Body Music, das ist heute A-cappella-Gesang mit viel Scat, Throat-Singing, Beatboxing und Bodypercussion, angesiedelt im Jazz. Ausgehend von traditioneller Musik entsteht zeitgenössisch- avantgardeorientierte Musik mit Mut zur Lücke: Rhythmen und Harmonien werden dem Zuhörer nicht durch lautstarke Wiederholung von Grundakkord und „Eins“ eingebläut, sie entstehen leichtfüßig in Melodieteilen und Fragmenten im Offbeat. Body Music ist klingende Essenz der Ursprungskultur. Immer ist die ganze Musik da – wenn auch nicht in voller Hörbarkeit. Es sind die Hörerinnen und Hörer selbst, die die Musik entstehen lassen, sich im Kopf das „Fehlende“ ergänzen. Dazu braucht es ein bisschen Intelligenz – gerade das macht Spaß. 

Auch bloße Stille ist Body Music. Alex Feng, chinesischer Arzt und Tai-Chi-Lehrer in Oakland, zeigt Formen des Tai-Chi. Körperbewegung und Körperbeherrschung, Sichtbarwerden von Energie in Wellen, Bögen, Kurven, Kreisen. Verdichtung, Bewegung, lautlose Musik. Ein philosophisches und ästhetisches Vergnügen. Lautlose Musik? Souverän gedacht vom Programm-Macher Keith Terry.

Dessen hauseigene Slammin-All-Body-Band lässt wiederum völlig andere Energien entstehen. Terry selbst, auf einer Resonanzplatte stehend, ist das polyrhythmische Schlagzeug. Neben ihm Steve Hogan mit artistischem Beatboxing, dazu virtuoser Jazzgesang mit viel Scat von zwei sanften Männer- und zwei starken Frauenstimmen.

Publikumsliebling ist „Barbatuques“ aus Sao Paulo. Die Gruppe um Fernando Barba (www.barbatuques.com.br) ist zum ersten Mal in den USA. Zwölf Musikerinnen und Musiker lassen höchst filigran die brasilianische Musikalität entstehen. Neue Klangwelten entstehen auf der Basis volkstümlicher Rhythmen und Lieder mit Handgesten und Stimme, Humor, Witz und Spielfreude sind überwältigend. Zweistimmiges – Singen kann man es ja nicht nennen – Tönen durch das Schlagen mit den Fingern auf den halb geöffneten Mund ist da nur eine der neuen Klangerfahrungen. Der gemeinsame Auftritt von Slammin-All-Body-Band und Barbatuques: Standing ovations. Ein würdiger offizieller Abschluss dieses Festivals.

Die Konzerte waren – natürlich – nicht alles. Zum Gesamtkonzept der Kunstform Body Music gehört ihre Vermittlung an Lehrerinnen und Lehrer, an Eltern und Kinder, an das Publikum. Natürlich gab es ein eigenes Konzert für Familien mit Kindern. Natürlich gab es einen Workshop für Kinder mit Klatsch- und Bewegungsspielen, durchgeführt von hochrangigen Pä-dagogen wie Doug Goodkin und Sofia Lopez-Ibor, die in aller Welt und auch in Salzburg Orff-Kurse geben. Natürlich gab es an mehreren Orten in Oakland und San Francisco Kursangebote. Zum Beispiel im Destiny Arts Center. Dessen Motto und Ziel ist der „Peaceful Warrior“, sind selbstbewusste und sozialkompetente Kinder und Jugendliche aller Hautfarben und Lebenswelten  (www.destinyarts.org). 
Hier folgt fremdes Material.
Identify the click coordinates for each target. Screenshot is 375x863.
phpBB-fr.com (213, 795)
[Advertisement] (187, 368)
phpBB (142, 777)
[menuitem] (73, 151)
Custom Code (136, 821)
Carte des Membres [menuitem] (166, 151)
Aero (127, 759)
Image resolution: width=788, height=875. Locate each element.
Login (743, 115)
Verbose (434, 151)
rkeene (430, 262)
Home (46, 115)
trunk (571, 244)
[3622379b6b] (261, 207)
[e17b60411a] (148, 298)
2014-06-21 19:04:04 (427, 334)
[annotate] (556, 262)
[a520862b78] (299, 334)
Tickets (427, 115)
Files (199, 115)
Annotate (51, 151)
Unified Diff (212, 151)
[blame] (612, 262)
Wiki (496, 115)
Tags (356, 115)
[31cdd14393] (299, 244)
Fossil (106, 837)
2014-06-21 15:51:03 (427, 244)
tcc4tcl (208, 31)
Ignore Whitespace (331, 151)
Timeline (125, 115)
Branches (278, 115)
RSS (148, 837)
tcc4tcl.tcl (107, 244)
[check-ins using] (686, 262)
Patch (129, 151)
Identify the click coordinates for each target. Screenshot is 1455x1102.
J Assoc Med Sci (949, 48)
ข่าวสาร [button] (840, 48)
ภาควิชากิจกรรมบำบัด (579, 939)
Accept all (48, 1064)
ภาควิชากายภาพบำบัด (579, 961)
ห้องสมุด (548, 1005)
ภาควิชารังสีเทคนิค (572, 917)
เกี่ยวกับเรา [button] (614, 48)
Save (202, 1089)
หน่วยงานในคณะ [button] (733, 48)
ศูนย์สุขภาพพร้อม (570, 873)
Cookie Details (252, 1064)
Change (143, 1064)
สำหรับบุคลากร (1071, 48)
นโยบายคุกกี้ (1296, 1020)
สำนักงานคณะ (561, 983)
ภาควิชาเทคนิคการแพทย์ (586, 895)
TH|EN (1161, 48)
Alle Bodymusiker sind Pädagogen und sozial engagiert. Sie wissen um die Stabilisierung der Persönlichkeit durch kompetenten und kreativen musikalischen Ausdruck. Vermittlung gehört zu ihrer Kunstform. Hier gibt es keine Trennung von Kunst und sozialer Arbeit. Kunst passiert und wirkt. Das ist alles.

Fazit der schönen Tage von San Francisco: Diese Musiker, diese Musik, diese Pädagogik – wir wollen alles in Europa, in Deutschland. Alles, und zwar sofort.